DUBAI, United Arab Emirates — A trial to present fresh charges against a British-Iranian woman detained for five years in Iran convened Sunday, her supporters said, casting uncertainty over her future following her release from prison.
Nazanin Zaghari-Ratcliffe appeared in court in Tehran to face new charges of spreading “propaganda against Iran,” wrote Tulip Siddiq, a member of the British Parliament who represents her area of London and campaigned for her release. A verdict was expected next week, Siddiq added. Zaghari-Ratcliffe’s lawyer did not immediately respond to requests for comment.
The new trial came a week after Zaghari-Ratcliffe completed her prison sentence on widely refuted spying charges. Although she was allowed to remove her ankle monitor and leave house arrest when her sentence formally ended, she remains unable to fly home to her family in London.
Zaghari-Ratcliffe, 42, was sentenced to five years in jail after being convicted of plotting the overthrow of Iran’s government, a charge that she, her supporters and rights groups vigorously deny. While employed at the Thomson Reuters Foundation, the charitable arm of the news agency, she was taken into custody at the airport as she was returning home to Britain after visiting family in the capital of Tehran in 2016.
Zaghari-Ratcliffe’s yearslong case has sparked international outrage and strained ties between Britain and Iran. Her supporters have described her as collateral in a long-running dispute over a debt of some 400 million pounds ($530 million) owed to Iran by London, a payment the late Iranian Shah Mohammad Reza Pahlavi made for Chieftain tanks that were never delivered. The shah abandoned the throne in 1979 and the Islamic Revolution installed the clerically overseen system that endures today.
Rights groups accuse Iran of using dual-national detainees as bargaining chips for money or influence in negotiations with the West, something Tehran denies.
Authorities released Zaghari-Ratcliffe from prison on furlough last March because of the surging coronavirus pandemic, and she was detained in her parents’ home in Tehran. Last fall, Iranian state TV abruptly announced the new indictment against Zaghari-Ratcliffe, but her trial was adjourned until this week.
Authorities in London and Tehran deny that Zaghari-Ratcliffe’s case is linked to the repayment deal for the non-delivery of tanks. But a prisoner exchange that freed four American citizens in 2016 saw the U.S. pay a similar sum to Iran the same day of their release.

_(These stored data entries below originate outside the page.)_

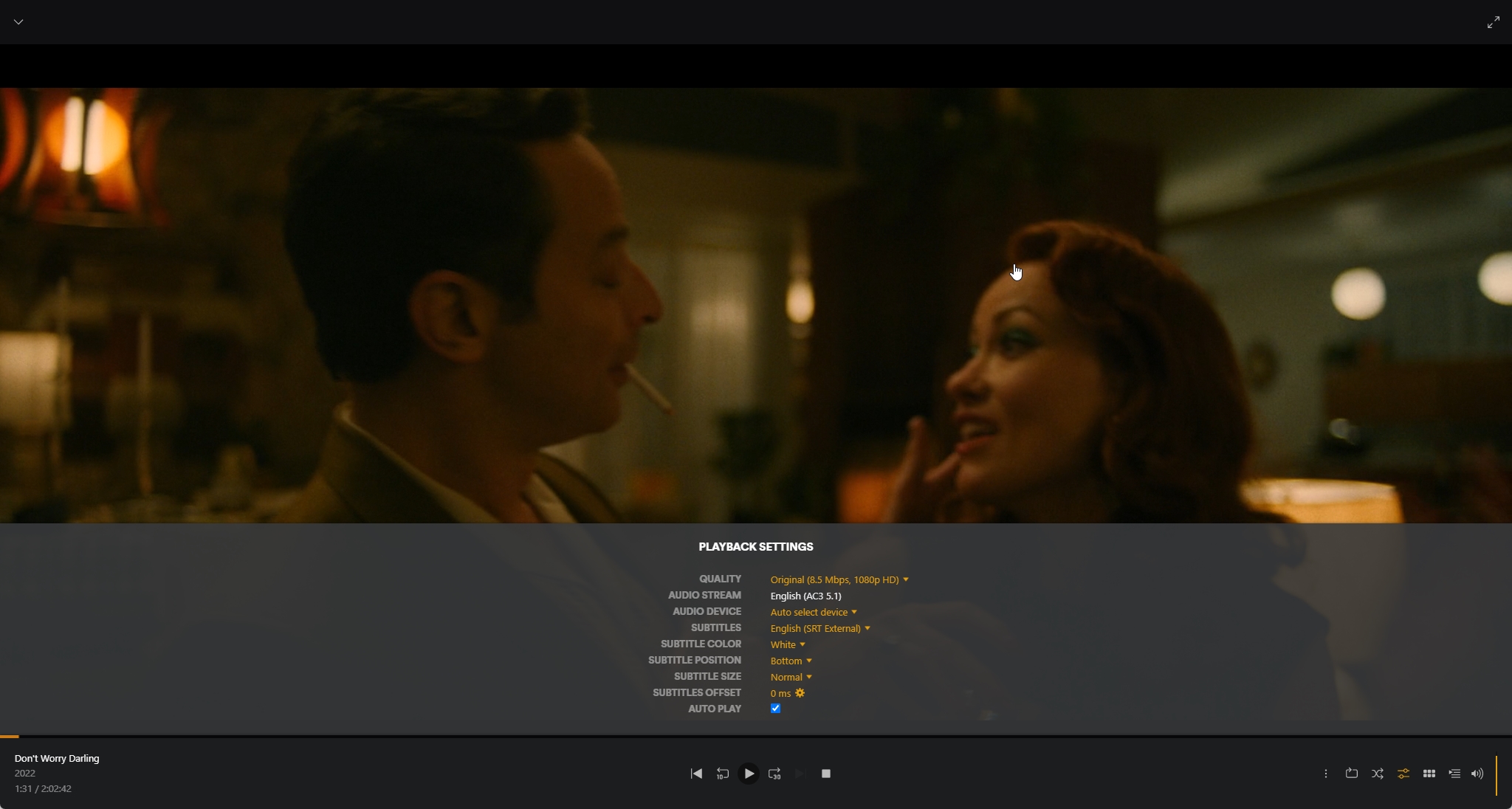Skip forward 30 seconds
This screenshot has height=809, width=1512.
tap(774, 774)
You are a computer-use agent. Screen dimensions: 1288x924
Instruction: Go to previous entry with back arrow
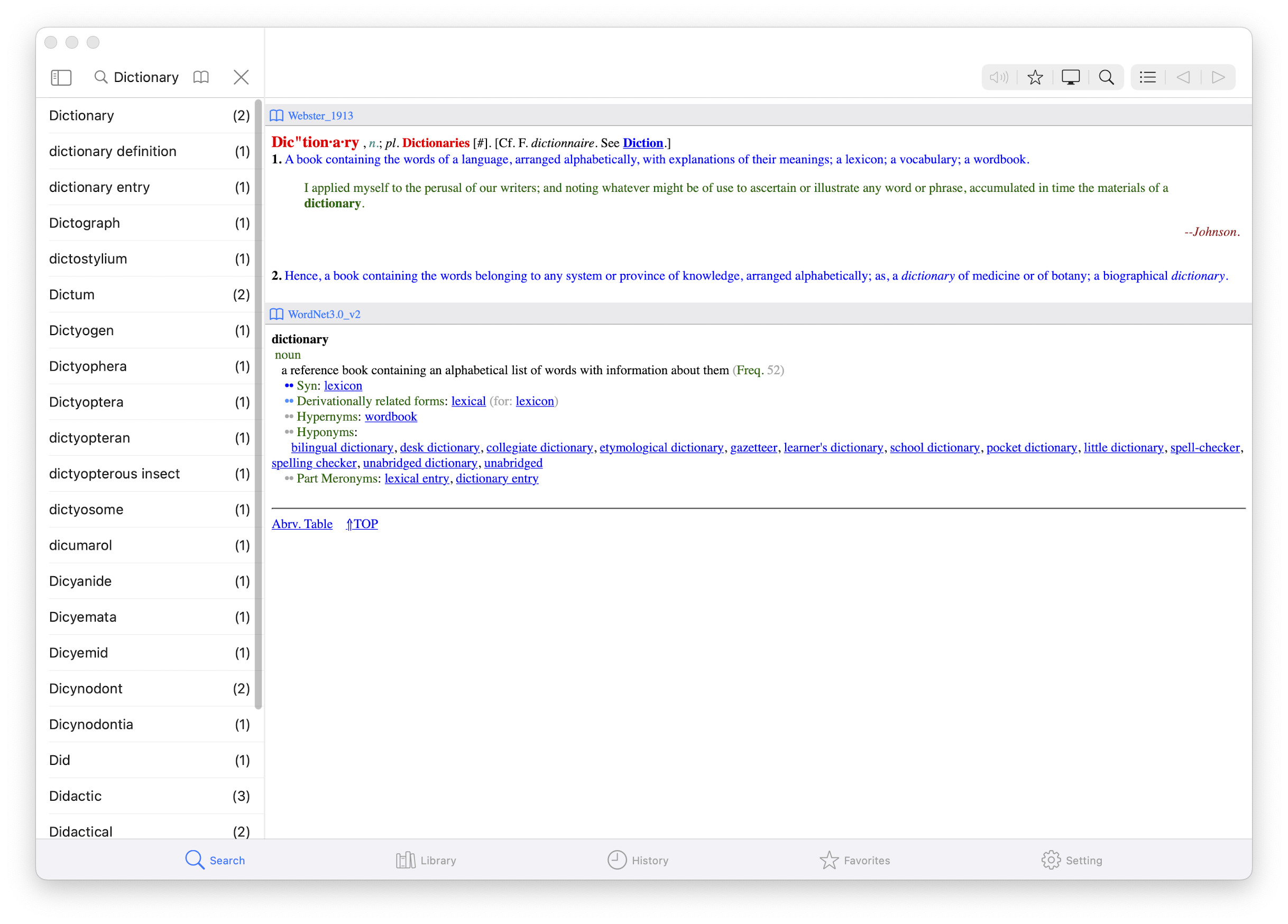tap(1183, 77)
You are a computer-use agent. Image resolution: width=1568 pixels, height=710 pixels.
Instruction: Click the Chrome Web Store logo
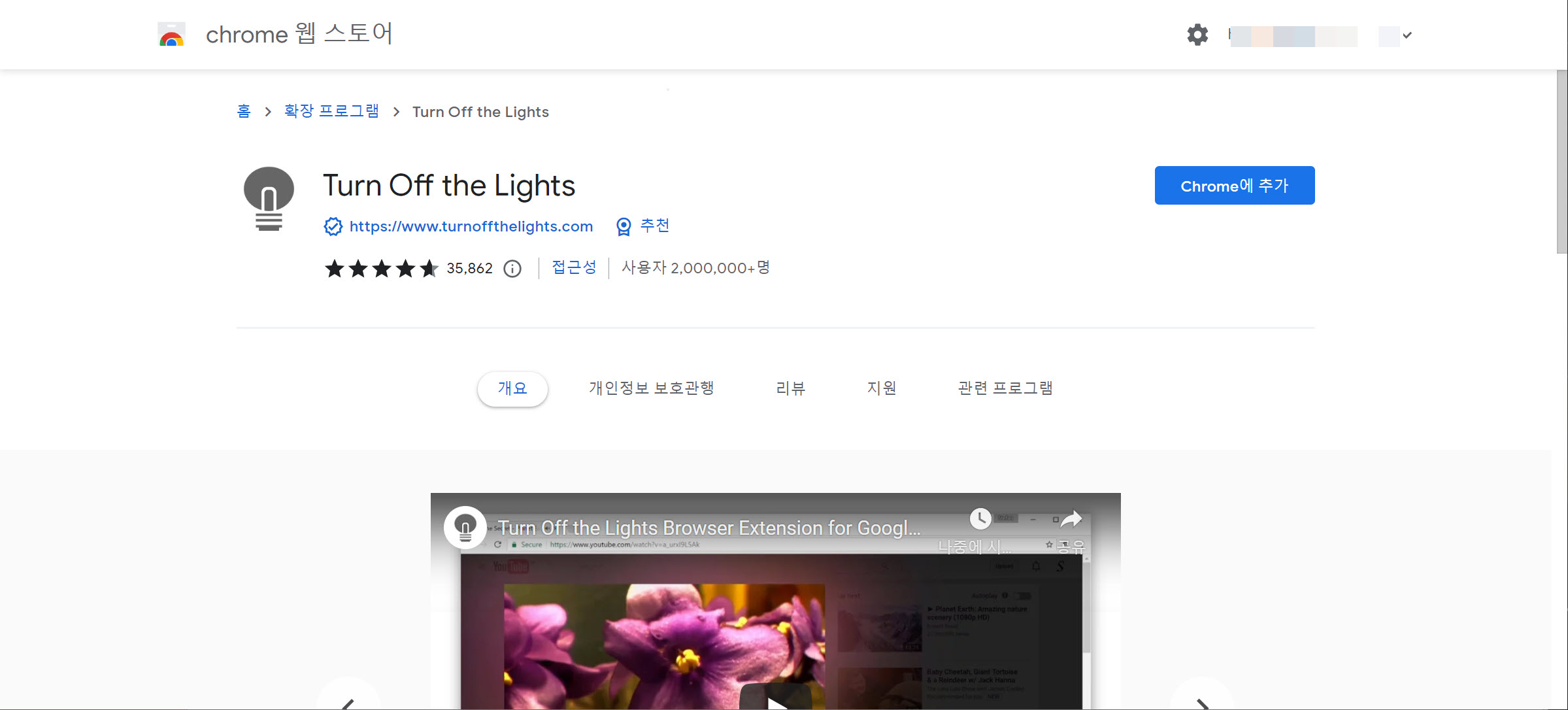pyautogui.click(x=171, y=35)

In a call last week with Iranian President Hassan Rouhani, British Prime Minister Boris Johnson said he stressed that Zaghari-Ratcliffe’s “continued confinement remains completely unacceptable.” Iran’s readout of the same telephone call made no mention of Zaghari-Ratcliffe’s case, instead claiming that Johnson had emphasized to Rouhani “the need to repay the country’s debts to Iran.”